Clinopsalta tigris

Scientific classification
- Kingdom: Animalia
- Phylum: Arthropoda
- Clade: Pancrustacea
- Class: Insecta
- Order: Hemiptera
- Suborder: Auchenorrhyncha
- Family: Cicadidae
- Genus: Clinopsalta
- Species: C. tigris
- Binomial name: Clinopsalta tigris (Ashton, 1914)
- Synonyms: Cicadetta tigris Ashton, 1914;

= Clinopsalta tigris =

- Genus: Clinopsalta
- Species: tigris
- Authority: (Ashton, 1914)
- Synonyms: Cicadetta tigris

Species of cicada

Clinopsalta tigris is a species of cicada, also known as the Murray acacia cicada, in the true cicada family, Cicadettinae subfamily and Cicadettini tribe.
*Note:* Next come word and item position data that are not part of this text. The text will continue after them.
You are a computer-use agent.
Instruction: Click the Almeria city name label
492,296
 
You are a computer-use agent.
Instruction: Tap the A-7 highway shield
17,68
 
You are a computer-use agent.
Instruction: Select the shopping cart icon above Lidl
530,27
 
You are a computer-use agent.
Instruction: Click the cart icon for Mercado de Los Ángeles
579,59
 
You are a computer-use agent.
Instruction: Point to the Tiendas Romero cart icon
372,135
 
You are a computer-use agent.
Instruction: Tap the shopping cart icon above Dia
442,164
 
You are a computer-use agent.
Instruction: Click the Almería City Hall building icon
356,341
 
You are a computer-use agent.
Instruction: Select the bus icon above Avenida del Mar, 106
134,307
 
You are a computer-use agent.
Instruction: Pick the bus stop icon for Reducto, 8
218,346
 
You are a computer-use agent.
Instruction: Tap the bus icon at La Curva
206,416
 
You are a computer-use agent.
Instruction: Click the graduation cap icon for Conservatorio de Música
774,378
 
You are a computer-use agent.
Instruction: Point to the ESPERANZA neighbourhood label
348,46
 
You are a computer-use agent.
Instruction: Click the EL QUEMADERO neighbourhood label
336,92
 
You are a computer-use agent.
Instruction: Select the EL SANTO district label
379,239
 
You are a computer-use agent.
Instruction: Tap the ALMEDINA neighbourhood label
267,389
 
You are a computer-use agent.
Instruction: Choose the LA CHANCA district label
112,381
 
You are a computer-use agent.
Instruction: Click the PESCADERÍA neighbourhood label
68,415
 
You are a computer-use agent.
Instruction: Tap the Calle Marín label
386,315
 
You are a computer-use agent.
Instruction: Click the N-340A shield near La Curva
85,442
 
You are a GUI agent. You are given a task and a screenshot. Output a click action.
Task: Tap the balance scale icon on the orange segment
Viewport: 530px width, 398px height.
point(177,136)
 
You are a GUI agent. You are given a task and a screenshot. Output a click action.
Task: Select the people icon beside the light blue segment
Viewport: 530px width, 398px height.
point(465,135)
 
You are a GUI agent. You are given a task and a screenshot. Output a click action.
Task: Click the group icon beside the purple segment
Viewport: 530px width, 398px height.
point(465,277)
It is endemic to Australia. It was described in 1914 by Australian entomologist Julian Howard Ashton.

==Description==
The length of the forewing is 21–24 mm.

==Distribution and habitat==
The species' range extends over much of inland Australia. The associated habitat is scrubby woodland and acacia shrubland.

==Behaviour==
Adults may be heard from October to February, clinging to the branches and stems of shrubs and small trees, uttering calls characterised by a clicking start, morphing into a rapid double-clicking sequence with-wing-snapping.